Monday, March 30, 2015

"Wolf Hall" is Howling Good

First I read the books.  Somewhat reluctantly, I admit.  I was worried "Wolf Hall" and it's sequal "Bring Up The Bodies" would read like pop history but to my relief they were enthralling and historically accurate.  At least I think they are.  In the current (the) Paris Review there is a long and engaging interview with the author of both books, Hilary Mantel in which she claims that they are indeed.  The books are narrated in the first person by Thomas Cromwell.   Mantel draws us in to the story the fictional story she has created within this context and the books are hard to put down. 

This past week I attended both parts of The Royal Shakespeare Company's "Wolf Hall" at the Winter Garden Theatre.   Ben Miles, last seen in New York in 2009 in "The Norman Conquests" but best know on this side of the pond as the handsome, not very bright womanizer in the British sitcom "Coupling," is Cromwell. 

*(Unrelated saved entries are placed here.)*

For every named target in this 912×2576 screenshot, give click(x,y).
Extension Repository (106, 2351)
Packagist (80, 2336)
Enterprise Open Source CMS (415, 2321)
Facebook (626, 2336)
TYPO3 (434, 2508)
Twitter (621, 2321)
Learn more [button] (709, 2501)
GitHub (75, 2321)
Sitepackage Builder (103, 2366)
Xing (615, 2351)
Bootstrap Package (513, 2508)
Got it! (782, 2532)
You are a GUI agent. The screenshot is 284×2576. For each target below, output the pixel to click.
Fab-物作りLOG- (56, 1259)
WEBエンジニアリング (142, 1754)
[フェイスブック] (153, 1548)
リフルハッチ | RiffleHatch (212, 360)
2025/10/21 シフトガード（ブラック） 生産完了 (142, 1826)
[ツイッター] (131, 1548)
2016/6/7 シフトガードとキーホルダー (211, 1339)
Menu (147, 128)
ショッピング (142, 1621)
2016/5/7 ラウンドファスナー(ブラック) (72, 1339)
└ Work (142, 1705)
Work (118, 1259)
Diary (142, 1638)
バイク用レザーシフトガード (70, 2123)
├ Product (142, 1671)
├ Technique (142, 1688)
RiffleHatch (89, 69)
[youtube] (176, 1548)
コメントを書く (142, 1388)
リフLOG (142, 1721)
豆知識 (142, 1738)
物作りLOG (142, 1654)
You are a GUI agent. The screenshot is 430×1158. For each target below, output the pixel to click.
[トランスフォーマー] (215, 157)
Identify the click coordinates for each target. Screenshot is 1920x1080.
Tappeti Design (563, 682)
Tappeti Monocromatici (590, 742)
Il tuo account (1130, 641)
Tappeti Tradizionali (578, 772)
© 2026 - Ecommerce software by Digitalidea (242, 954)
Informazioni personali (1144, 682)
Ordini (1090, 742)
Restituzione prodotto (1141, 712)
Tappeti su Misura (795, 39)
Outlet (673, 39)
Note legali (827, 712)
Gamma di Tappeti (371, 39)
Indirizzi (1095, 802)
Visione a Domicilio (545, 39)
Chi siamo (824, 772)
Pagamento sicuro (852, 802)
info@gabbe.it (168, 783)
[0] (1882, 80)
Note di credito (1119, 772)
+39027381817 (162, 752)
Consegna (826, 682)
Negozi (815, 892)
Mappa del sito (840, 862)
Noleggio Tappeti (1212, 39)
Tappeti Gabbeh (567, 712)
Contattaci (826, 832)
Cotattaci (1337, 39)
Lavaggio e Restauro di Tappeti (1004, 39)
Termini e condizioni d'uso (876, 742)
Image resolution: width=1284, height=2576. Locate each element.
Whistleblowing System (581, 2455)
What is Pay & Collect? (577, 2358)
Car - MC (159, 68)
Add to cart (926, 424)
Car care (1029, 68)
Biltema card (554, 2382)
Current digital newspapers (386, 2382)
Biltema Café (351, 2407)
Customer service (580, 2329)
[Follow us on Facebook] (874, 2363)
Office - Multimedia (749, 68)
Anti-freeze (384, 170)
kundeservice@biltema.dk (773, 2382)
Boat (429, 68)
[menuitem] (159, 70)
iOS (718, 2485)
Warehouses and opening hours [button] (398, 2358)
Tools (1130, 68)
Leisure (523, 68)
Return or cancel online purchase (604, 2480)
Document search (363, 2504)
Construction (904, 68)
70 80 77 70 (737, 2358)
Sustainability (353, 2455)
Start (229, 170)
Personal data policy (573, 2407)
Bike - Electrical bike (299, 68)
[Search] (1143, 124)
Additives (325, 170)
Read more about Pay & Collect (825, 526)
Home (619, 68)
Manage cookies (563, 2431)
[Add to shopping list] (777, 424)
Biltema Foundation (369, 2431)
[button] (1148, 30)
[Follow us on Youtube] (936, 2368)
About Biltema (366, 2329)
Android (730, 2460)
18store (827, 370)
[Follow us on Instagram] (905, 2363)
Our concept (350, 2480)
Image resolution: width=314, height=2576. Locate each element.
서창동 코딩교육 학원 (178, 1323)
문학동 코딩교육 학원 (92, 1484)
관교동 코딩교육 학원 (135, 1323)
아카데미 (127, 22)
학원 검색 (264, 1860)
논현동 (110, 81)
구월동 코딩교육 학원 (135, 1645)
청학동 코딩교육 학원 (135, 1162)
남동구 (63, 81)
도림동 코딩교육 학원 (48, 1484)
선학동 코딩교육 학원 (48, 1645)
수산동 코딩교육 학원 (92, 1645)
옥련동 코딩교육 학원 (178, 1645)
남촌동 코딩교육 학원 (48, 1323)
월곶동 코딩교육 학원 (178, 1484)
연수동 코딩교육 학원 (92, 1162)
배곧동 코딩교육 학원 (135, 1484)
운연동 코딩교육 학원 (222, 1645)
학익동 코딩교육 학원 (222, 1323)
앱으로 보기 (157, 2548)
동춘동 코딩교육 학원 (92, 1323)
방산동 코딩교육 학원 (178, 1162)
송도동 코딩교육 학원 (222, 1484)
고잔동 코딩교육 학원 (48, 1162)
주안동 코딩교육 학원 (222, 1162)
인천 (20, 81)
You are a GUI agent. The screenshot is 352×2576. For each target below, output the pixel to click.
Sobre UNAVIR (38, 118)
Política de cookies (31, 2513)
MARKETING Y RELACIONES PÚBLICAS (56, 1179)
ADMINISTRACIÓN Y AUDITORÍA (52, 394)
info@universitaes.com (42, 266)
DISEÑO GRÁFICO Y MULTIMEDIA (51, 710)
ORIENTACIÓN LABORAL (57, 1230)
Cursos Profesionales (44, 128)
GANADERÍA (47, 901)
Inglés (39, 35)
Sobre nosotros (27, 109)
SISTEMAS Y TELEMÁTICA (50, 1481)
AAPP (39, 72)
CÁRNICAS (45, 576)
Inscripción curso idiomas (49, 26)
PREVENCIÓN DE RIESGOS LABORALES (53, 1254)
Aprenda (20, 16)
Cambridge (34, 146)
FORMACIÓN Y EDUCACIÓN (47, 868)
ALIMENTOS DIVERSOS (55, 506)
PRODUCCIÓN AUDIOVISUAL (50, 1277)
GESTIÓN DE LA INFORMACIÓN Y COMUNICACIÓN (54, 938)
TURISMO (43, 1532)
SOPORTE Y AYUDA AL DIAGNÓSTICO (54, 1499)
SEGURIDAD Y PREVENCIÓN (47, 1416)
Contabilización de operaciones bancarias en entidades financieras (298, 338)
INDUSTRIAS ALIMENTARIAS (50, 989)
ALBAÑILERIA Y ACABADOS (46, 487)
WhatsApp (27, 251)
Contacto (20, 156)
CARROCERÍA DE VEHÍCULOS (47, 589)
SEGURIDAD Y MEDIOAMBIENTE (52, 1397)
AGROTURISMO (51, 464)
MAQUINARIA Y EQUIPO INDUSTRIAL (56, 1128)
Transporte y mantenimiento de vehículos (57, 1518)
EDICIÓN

Ben Miles is remarkable.  Since the books are a kind of interior monologue, as Cromwell (or as Anne calls him "Crumwheel") he commands the stage for the  entirety of the plays. Historically we know that Cromwell was a common man, the son of a blacksmith, who lifted himself up through his intelligence and shrewd business dealings to become Henry VIII's confident and chief advisor. Although Miles is not an especially large man, on stage he creates the aura of being a massive presence, both physically and intellectually. His Cromwell has the magnetism, present in the books, that draws both friends and enemies to him and the thick skin necessary to survive at court.  And everyone is a little in love with him, including Henry.

The performances are all pretty perfect. Nathaniel Parker is mercurial and imposing as Henry and Lydia Leonard the most devious Anne one would want to imagine.  I also especially liked Leah Brotherhead's layered and complicated Jane Seymour.  But the standout in Part I is John Ramm as the self-flagulating religious scholar, and eventually Lord Chancellor, Thomas More. More loses favor with Henry at the end of Part I when he refuses to accept Anne Boleyn as Henry's queen and as a result is headless in Part II. Our loss.

But it really Ben Miles' play, as it should be.